Chapter 29:
So I ate the Dragon Lord, and as it turns out... you are what you eat.
MEANWHILE, inside the chamber of the Dread Dragon, the rumbling of metal grating against the ground reverberated like an earthquake. How many years had it been since the massive door guarding the entrance was last opened?
It was a question that fell on deaf ears, as the monumental gate allowed for two humanoid figures to walk through its threshold.
One of the visitors wore a dark robe, richly decorated in gold and crimson, with the heraldry of a chained sun. It was the symbol of the Cult of Croxas.
The other man wore a suit of brigandine armor and chainmail, beneath a courtly leather surcoat, emblazoned with the image of a great tree — the sigil of the royal family of Sylphadim.

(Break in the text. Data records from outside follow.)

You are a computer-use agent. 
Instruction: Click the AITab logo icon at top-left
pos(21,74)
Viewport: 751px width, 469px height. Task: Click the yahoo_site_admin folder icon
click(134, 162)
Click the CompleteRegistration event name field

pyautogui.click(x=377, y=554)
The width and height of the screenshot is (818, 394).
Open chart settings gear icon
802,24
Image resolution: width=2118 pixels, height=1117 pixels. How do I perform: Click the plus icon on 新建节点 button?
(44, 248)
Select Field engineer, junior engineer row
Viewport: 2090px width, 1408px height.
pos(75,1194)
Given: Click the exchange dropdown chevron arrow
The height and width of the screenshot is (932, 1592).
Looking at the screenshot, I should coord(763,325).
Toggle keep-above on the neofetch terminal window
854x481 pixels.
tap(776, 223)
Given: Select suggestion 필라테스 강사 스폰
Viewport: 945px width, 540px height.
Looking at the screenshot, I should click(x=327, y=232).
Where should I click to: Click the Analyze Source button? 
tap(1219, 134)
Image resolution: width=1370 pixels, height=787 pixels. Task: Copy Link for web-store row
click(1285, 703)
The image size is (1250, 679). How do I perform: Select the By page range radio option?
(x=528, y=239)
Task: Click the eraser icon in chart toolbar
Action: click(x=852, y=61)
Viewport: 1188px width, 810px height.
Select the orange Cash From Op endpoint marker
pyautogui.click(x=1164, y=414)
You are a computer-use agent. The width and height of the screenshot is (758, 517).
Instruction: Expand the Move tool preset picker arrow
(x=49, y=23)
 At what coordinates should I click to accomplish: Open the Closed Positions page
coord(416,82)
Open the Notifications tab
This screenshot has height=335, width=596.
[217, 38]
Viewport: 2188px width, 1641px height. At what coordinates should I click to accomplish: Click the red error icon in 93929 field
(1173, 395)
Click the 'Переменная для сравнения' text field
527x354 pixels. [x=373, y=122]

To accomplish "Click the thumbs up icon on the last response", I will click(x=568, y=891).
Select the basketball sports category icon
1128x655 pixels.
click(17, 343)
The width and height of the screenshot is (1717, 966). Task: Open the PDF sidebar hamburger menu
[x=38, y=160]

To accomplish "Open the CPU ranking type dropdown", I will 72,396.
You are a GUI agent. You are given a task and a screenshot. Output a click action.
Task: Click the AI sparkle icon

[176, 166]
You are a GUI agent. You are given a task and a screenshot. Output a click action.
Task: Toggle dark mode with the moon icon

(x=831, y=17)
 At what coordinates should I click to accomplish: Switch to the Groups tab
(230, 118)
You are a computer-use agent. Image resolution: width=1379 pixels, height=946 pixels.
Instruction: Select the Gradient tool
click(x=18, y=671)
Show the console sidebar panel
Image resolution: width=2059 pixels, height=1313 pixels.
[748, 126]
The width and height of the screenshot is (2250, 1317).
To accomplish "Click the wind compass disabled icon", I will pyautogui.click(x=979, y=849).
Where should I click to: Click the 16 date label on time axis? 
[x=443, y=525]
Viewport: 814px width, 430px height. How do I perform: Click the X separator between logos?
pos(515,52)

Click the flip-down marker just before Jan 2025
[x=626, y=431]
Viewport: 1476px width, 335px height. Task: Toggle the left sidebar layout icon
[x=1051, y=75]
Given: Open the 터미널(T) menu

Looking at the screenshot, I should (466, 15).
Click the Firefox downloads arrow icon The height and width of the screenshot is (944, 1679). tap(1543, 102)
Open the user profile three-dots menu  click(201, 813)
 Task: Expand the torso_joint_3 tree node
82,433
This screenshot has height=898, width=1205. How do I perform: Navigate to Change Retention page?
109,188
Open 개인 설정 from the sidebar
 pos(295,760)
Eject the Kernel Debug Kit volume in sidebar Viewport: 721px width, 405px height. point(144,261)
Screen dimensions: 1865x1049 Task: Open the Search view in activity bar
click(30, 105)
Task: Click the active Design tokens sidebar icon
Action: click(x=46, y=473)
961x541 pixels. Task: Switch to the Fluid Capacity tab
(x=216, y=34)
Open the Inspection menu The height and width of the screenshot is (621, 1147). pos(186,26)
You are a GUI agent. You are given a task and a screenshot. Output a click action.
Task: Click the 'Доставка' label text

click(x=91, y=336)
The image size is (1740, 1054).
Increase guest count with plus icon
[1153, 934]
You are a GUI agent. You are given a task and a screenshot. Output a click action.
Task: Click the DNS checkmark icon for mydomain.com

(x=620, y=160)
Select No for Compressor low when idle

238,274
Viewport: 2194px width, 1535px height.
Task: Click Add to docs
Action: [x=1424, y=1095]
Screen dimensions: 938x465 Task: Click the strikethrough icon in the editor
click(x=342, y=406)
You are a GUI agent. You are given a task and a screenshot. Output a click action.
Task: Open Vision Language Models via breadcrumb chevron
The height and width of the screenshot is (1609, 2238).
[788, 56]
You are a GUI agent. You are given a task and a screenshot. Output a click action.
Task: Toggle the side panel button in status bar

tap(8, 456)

They entered the chamber side by side, their stride firm with confidence, until they stopped in their tracks just a few steps in.
Then, silence.
It was an unpleasant, painful pause, as the pair gazed at what lay beyond them. Or rather… at the object glaringly absent from its resting place atop the sacred altar, surrounded by magic circles long gone dim.
“Ah, I never took you to have such a sense of humor, Ritekeeper,” said the second, more elegant figure. “You were instructed to show me the Great Dragon for inspection, yet all I see here is an empty chamber. That’s a knee-slapper, isn’t it?”
His voice was warm and welcoming, like that of an old friend, but the smile on his face was one that would conceal a dagger before the fatal plunge.
“L— Lord Silvano!” the man stammered. “I swear to the Dark Master, I shall get to the bottom of this! The Great Dragon, it was here intact the last time I—”
“The last time you checked?” the elegant figure interrupted, tilting his head ever so slightly. “Do tell me, when was it that you did so?”
“Six months ago, my Lord…” admitted the Ritekeeper.
“Six months…” repeated Silvano. “If memory serves me right, you were supposed to visit on a monthly basis. What happened?”
“It was six months ago personally,” the Ritekeeper replied. “Every month after that, my acolytes were entrusted to—”
“You relegated it,” Silvano concluded. “You were tasked with the safekeeping of the Great Dragon. It is the single, most holy task in the entire Order, and you relegated it to your minions.”
Silvano’s voice was unshakeable, dripping with restrained wrath. The Ritekeeper shuddered at the sight, dreading the fate that would befall him.
“I shall make this right, my Lord!” the Ritekeeper begged him. “I shall marshal the banners! Raise the spirits from their graves! On my soul, I will hunt down the impudent heretic responsible for this blasphemy!”
His words rang with the desperate resolve to put everything at stake, but Silvano shook his head in stone-cold silence. He raised his hand to the air, crackling with magic. At the snap of his fingers, the dread figure of a Death Knight manifested next to him, his armor as dark as the abyss, his blade as cold as winter.
“N— No!” cried the Ritekeeper. “Lord Silvano! Mercy!”
“Take him to Radomir,” Silvano ordered. “Tell him I do not need him back.”
“My Lord!” exclaimed the Ritekeeper, but before he could react, the Death Knight extended his hand towards him. A dark, terrible energy emanated from his grasp, like a dreadful shadow, imprisoning the mortified robed man in its clutches.
“AGH! AAAGH!!” the Ritekeeper screamed, struggling to escape with his own magic as the darkness seared his flesh, but to no avail. The grasp of the Death Knight held firm, its armored figure unshaken as it left the chamber with its prisoner in tow.
As the cries of agony echoed in the distance, Silvano was left in the chamber alone. He walked deeper inside, ready to meticulously inspect the dragon’s resting place.
“This is a disaster. If the Cabal catches wind of this…” he muttered, surveying the great chamber in its glorious emptiness. An outline of dust betrayed the dragon’s figure where it used to be, dotted with footprints and traces of mana, but not even a bloodstain remained of the great beast.
It was obvious someone had broken in and done the unthinkable.
But how?
“There was a guardian here,” Silvano recalled, holding his fist to his chin. “Did it vanish into thin air?” he asked, finding no evidence of a fight, or any sign of the guardian in question.
… And as his scrutiny began to escalate, the magic eye hidden in the chamber’s ceiling discreetly vanished from existence, its energy dissipating into fine mist.